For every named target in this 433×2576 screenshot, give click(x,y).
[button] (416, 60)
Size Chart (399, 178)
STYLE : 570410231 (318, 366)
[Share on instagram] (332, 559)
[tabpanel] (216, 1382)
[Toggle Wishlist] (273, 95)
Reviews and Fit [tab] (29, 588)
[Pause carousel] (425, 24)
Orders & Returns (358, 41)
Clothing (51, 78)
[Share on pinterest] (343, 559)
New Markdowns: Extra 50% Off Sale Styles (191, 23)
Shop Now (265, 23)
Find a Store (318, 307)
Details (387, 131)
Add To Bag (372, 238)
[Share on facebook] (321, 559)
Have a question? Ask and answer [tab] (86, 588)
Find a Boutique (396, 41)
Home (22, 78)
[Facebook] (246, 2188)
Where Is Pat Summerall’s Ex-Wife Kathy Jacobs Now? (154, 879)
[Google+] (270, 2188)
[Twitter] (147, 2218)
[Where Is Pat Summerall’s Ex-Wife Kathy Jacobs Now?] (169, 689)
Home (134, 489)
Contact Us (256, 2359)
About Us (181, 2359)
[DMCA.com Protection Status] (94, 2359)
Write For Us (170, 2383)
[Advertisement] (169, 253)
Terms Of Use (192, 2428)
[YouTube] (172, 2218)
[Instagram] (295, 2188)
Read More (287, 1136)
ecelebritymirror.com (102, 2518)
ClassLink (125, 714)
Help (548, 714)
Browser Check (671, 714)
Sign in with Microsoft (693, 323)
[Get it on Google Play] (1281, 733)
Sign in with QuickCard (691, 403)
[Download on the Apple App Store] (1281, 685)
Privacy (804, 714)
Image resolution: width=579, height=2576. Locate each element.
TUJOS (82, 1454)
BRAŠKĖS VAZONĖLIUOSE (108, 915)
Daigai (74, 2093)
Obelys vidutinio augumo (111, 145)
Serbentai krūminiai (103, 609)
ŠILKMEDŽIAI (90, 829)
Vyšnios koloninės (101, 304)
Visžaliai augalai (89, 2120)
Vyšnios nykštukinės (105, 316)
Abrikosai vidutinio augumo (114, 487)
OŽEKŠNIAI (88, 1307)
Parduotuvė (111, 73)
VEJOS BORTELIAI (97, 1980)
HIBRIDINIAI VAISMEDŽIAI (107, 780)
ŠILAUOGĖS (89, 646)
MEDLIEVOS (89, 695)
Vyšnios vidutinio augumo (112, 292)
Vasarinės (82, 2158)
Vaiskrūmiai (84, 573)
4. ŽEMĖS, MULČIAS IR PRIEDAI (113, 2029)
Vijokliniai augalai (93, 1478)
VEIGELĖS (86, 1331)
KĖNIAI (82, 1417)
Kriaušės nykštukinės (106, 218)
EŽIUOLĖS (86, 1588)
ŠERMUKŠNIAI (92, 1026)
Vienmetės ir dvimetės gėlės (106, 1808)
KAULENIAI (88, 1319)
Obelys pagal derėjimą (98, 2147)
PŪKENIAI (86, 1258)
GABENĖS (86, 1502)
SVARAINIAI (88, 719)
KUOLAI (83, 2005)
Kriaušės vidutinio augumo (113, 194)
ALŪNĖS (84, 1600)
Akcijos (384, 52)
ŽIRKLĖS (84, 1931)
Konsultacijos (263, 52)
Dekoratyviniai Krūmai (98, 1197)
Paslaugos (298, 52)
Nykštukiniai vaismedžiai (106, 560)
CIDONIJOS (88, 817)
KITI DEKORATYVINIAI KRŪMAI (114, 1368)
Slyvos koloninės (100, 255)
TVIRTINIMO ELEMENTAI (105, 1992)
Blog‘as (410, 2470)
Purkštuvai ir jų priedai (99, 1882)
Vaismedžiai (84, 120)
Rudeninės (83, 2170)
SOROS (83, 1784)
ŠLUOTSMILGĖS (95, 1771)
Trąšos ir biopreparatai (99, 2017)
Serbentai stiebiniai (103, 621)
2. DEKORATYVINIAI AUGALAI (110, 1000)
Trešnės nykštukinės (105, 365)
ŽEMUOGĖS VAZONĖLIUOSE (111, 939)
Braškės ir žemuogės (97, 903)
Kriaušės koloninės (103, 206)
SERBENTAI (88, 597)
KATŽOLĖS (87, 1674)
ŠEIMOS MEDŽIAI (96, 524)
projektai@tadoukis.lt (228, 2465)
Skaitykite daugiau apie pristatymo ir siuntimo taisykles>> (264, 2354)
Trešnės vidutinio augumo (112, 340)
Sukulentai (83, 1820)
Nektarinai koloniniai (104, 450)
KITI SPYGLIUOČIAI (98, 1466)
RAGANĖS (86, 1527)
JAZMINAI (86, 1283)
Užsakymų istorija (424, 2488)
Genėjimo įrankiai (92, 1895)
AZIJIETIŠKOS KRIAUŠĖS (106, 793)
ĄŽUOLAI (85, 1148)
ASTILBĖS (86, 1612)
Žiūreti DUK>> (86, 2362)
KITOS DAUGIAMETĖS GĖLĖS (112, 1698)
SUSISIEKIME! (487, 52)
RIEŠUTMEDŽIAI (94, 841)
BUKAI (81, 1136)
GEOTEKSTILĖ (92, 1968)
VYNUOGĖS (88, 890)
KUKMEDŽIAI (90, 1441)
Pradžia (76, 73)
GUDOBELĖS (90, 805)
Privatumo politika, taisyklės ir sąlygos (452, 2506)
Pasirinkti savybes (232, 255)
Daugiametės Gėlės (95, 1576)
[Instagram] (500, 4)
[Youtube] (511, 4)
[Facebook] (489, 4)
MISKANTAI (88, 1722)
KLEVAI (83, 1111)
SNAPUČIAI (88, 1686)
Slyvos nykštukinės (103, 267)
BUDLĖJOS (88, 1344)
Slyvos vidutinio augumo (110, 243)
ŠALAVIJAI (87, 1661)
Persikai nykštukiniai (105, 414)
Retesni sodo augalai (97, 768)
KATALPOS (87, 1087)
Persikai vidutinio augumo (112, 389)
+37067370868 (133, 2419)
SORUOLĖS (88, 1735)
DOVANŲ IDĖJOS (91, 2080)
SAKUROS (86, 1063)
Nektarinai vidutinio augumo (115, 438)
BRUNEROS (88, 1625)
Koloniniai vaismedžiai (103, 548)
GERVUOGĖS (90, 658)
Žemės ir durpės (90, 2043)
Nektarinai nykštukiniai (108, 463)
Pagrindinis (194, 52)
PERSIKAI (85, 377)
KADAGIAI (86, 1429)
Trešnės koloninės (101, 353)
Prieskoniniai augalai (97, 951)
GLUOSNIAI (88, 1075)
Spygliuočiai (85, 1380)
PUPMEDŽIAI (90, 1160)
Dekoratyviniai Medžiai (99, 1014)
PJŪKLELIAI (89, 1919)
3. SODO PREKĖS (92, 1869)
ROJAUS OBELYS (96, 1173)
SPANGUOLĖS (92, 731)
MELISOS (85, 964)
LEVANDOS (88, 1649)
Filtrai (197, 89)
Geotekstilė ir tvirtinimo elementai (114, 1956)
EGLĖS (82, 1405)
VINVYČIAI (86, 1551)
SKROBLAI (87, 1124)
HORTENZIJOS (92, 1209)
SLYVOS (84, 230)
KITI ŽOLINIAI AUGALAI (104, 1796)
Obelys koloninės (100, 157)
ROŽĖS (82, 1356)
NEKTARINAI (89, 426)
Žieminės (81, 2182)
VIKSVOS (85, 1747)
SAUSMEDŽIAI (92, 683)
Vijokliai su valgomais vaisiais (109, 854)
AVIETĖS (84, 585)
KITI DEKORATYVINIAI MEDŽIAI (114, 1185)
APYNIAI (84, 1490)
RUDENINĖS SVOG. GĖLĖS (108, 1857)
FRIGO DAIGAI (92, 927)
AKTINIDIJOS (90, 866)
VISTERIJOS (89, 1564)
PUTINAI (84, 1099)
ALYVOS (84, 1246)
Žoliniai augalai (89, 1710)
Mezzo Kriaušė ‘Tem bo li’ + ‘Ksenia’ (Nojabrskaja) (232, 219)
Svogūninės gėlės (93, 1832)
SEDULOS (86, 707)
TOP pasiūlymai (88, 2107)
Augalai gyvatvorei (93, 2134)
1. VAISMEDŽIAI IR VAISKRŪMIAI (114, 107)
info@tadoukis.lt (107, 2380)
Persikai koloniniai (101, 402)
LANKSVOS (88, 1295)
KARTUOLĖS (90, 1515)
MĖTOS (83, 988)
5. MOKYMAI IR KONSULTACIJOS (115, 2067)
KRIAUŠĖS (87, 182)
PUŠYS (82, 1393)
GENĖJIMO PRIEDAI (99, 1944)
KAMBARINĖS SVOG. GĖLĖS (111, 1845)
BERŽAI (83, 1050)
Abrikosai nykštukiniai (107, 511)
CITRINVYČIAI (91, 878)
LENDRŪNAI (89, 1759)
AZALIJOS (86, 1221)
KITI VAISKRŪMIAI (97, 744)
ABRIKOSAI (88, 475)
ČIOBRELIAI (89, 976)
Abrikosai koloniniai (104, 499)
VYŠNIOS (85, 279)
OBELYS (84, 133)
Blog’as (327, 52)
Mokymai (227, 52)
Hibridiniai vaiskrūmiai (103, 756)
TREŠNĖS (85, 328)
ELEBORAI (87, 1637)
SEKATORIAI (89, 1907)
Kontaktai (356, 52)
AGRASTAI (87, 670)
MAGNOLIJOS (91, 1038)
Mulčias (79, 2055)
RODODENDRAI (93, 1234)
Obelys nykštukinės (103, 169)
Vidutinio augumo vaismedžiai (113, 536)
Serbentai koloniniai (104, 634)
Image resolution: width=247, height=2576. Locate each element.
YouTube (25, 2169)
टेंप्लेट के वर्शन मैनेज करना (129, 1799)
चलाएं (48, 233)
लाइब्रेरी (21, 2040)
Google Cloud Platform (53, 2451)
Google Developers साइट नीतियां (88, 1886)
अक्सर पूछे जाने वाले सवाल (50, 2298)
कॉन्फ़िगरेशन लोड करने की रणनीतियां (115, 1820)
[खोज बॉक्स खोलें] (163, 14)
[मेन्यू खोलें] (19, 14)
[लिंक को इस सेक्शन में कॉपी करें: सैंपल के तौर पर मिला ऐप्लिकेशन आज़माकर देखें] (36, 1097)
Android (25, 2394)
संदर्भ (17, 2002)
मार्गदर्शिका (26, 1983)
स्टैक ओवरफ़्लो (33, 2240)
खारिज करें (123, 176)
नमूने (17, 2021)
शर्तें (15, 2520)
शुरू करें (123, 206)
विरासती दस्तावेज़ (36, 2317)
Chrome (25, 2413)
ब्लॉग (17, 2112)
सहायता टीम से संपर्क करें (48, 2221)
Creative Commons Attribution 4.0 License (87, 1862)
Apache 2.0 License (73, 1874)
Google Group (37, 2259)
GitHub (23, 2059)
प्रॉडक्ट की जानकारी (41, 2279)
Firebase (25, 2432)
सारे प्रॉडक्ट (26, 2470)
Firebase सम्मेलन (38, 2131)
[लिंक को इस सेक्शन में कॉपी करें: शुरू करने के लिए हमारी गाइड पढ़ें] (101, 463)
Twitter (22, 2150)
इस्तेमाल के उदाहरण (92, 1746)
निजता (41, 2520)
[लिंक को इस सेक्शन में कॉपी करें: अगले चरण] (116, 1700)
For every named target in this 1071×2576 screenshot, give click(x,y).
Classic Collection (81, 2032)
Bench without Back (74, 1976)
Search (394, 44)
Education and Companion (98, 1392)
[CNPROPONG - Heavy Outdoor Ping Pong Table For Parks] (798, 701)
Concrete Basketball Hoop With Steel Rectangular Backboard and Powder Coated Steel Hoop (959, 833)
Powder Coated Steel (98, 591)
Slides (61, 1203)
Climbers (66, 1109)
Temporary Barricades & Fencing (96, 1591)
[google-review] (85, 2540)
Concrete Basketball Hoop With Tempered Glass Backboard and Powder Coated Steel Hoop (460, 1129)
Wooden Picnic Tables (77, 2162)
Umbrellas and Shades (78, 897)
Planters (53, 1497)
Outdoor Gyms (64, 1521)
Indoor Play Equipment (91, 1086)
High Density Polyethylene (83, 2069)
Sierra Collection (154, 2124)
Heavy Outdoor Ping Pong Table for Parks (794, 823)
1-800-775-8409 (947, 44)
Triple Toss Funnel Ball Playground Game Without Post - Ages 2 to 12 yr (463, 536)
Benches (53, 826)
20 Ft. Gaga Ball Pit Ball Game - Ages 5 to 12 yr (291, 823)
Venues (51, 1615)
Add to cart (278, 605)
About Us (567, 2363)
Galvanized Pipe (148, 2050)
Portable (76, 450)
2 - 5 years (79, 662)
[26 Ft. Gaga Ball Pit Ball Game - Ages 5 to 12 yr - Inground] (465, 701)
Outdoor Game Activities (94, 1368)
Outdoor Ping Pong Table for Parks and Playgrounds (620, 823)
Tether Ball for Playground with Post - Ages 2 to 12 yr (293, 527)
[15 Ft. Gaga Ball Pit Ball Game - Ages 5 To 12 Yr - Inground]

+++

In the entries above, find every line with the word "Outdoor" and list it.

*Finished task:*
[CNPROPONG - Heavy Outdoor Ping Pong Table For Parks] (798, 701)
Outdoor Gyms (64, 1521)
Heavy Outdoor Ping Pong Table for Parks (794, 823)
Outdoor Game Activities (94, 1368)
Outdoor Ping Pong Table for Parks and Playgrounds (620, 823)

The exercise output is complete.